The cash honeymoon will eventually be over and the tough times will come sooner or later.

You don’t want to go to war with a VC firm that publicly states:

“Rule number 10: we usually don’t invest in female CEOs [...] It’s not because of any kind of prejudice. Just think about it carefully […] besides giving birth to children, what can women do better than men? Nothing.”

The Huawei 5G case is an extremely good example of why you shouldn’t get in bed with China. European countries are weighing the risk of Beijing building back doors into the EU 5G networks but telecom firms urge restraint because Huawei is so entrenched in the local infrastructure that is hard to extract.

Again, I'd encourage startups to look around their backyard, because there is more than enough money going around in Europe.

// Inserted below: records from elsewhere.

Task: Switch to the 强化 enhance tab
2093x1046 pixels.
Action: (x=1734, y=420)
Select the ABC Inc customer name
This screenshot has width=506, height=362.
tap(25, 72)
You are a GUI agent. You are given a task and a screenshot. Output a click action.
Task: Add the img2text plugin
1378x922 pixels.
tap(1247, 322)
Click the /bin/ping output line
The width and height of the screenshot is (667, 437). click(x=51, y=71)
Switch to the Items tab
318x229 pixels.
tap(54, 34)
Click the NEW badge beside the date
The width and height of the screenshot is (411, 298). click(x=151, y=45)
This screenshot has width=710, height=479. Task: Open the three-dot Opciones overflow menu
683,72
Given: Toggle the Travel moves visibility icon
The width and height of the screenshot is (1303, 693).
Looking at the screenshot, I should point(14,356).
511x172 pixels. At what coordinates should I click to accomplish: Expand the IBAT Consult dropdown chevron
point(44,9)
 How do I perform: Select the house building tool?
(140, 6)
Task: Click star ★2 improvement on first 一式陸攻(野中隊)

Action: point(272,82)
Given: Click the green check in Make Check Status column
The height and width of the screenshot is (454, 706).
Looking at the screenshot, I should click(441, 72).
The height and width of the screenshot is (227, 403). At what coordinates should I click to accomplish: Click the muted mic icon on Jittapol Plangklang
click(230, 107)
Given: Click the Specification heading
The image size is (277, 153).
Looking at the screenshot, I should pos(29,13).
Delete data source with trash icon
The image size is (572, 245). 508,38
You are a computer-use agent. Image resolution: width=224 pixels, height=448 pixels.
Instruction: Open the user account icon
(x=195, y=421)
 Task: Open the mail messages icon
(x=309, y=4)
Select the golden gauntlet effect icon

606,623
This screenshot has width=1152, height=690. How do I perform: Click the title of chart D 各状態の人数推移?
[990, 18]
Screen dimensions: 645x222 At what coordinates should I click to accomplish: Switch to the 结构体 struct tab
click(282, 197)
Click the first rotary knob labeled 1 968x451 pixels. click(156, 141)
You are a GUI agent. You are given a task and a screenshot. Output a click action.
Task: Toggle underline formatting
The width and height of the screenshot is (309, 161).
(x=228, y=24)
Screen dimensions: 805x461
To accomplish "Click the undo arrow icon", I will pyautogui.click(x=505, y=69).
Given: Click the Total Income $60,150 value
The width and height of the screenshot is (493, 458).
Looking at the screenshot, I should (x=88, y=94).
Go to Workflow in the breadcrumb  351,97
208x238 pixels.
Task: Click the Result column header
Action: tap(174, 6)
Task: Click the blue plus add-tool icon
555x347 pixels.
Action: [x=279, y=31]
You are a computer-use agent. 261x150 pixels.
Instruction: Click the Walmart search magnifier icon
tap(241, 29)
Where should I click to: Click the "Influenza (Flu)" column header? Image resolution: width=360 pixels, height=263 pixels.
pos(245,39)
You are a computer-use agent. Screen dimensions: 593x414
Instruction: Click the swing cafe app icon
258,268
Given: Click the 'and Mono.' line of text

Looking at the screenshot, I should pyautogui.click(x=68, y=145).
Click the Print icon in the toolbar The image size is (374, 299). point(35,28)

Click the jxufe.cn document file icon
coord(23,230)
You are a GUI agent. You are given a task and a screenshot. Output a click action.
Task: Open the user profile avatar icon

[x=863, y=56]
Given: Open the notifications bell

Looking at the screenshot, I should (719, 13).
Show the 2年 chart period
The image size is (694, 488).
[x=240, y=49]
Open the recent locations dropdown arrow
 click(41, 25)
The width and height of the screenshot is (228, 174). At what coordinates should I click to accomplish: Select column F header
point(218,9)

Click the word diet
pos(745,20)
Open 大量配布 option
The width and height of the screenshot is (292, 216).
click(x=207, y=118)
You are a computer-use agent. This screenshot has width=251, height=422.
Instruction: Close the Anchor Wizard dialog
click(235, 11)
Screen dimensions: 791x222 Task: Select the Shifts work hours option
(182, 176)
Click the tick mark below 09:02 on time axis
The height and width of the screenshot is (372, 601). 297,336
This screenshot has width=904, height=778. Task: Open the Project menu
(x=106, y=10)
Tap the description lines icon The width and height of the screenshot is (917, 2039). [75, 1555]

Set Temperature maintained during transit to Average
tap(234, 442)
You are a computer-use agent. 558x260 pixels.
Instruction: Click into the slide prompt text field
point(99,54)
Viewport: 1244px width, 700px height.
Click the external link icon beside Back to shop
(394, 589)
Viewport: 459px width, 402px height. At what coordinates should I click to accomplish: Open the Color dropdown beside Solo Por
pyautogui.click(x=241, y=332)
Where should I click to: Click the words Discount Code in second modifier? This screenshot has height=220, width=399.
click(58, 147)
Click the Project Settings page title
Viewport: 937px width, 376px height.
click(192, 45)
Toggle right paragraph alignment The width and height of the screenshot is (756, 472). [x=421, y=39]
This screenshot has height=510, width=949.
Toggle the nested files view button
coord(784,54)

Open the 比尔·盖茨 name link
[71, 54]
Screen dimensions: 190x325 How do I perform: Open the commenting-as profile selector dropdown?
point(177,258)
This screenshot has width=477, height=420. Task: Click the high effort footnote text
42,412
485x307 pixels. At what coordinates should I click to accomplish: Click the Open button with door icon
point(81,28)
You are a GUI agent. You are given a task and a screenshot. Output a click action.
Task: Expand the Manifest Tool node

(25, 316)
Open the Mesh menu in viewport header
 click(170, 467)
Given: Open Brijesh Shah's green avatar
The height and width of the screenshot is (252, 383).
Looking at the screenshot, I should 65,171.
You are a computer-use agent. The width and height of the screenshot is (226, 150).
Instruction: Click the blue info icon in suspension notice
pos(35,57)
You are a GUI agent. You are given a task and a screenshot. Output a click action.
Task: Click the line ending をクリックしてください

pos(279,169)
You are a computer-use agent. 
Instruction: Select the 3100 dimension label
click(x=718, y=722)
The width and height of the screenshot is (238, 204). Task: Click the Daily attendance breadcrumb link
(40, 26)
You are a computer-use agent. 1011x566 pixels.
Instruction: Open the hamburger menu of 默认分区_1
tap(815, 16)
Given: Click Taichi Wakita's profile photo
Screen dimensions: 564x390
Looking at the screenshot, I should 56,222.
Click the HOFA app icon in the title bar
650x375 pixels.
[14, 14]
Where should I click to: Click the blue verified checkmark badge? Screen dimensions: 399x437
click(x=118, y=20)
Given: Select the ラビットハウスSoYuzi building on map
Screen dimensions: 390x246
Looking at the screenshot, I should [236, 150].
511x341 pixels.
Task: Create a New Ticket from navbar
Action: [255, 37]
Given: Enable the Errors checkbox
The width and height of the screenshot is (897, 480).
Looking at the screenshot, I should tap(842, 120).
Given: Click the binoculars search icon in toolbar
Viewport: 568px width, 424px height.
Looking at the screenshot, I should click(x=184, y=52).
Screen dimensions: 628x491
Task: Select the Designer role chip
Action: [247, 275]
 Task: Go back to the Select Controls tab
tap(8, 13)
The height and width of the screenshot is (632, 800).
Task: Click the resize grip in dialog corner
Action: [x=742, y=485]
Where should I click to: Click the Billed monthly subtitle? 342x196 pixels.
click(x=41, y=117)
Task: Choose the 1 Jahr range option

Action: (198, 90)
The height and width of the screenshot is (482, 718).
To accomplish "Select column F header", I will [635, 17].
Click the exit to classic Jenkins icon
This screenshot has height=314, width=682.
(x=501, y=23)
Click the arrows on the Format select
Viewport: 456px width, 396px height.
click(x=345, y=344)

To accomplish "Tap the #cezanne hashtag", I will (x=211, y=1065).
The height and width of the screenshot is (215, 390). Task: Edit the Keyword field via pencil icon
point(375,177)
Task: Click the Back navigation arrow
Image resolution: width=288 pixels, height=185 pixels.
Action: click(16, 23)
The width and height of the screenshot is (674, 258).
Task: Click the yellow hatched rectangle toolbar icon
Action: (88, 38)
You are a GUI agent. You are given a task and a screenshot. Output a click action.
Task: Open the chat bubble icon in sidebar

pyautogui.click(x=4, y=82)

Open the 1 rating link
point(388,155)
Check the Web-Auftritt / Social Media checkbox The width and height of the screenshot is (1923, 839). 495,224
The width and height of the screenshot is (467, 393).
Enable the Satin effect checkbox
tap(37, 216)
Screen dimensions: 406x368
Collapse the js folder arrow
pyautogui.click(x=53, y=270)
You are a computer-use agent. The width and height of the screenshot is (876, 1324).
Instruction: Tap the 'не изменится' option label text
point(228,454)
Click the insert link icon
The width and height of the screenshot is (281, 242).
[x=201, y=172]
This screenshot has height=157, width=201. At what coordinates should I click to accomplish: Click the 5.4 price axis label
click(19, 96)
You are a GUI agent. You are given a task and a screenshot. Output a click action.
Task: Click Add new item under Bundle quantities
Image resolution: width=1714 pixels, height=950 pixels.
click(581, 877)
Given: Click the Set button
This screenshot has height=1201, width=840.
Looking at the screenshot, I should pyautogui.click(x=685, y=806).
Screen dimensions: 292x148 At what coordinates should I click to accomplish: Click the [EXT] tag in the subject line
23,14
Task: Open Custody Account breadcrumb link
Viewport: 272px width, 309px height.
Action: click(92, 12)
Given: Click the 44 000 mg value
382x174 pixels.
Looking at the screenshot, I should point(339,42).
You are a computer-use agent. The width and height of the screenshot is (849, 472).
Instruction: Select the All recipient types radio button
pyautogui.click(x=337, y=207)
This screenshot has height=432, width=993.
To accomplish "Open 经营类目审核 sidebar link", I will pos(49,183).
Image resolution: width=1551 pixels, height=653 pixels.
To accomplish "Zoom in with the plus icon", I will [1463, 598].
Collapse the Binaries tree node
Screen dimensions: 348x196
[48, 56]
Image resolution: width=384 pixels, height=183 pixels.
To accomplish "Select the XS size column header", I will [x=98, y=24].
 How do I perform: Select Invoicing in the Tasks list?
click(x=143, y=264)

Tech hubs like Paris, London or Amsterdam, and secondary markets like Milan or Malmo are growing at a frantic pace. Last year, European tech companies raised 23 billion dollars, and Q1 2019 has been the second highest quarter ever recorded.

Should European startups import Chinese talent?

Absolutely.  The talent shortage in Europe is real, and China is a perfectly valid market to tap into.

During a speech in Belgium, European Commission (EC) Digital Single Market chief Andrus Ansip said Europe might face a huge deficit in skilled ICT workers.

"Despite rapid growth in the ICT sector, creating some 120,000 new jobs a year, Europe could face a shortage of more than 800,000 skilled ICT workers by 2020"

And most EU countries are doing nothing, or actively discouraging talent (think Brexit, or Sweden's deportations).

For countries looking to grow China can be a fantastic source of talent.

Education in China is strict, free, and ridiculously good. There are some highly ranked Chinese computer science departments that are on the same level as Berkeley, CMU, MIT, and Stanford. China and India supply 46.4 percent of the global 6.4 million Science and Engineering bachelor’s degrees.

On top of that, Chinese developers are globally ranked as some of the best. A HackerRank study looked at 1.4 million coding test submissions during the last few years and concluded that “China and Russia score as the most talented developers. Chinese programmers outscore all other countries in mathematics, functional programming, and data structures challenges.”

People working in tech are usually much more West-facing than the average population and work with many of the same technologies the US and European startups use.

In addition, English is sweeping China. Even though the average current level is disastrous, more people are learning English in China than in Europe.

Wrapping up

Europe is growing at an incredible pace, has an enormous market, and there is a lot more capital being deployed than 5 years ago.

The biggest challenge so far is access to talent. Some countries (like France) are doing something about it but if yours isn't, don't be afraid to look at China.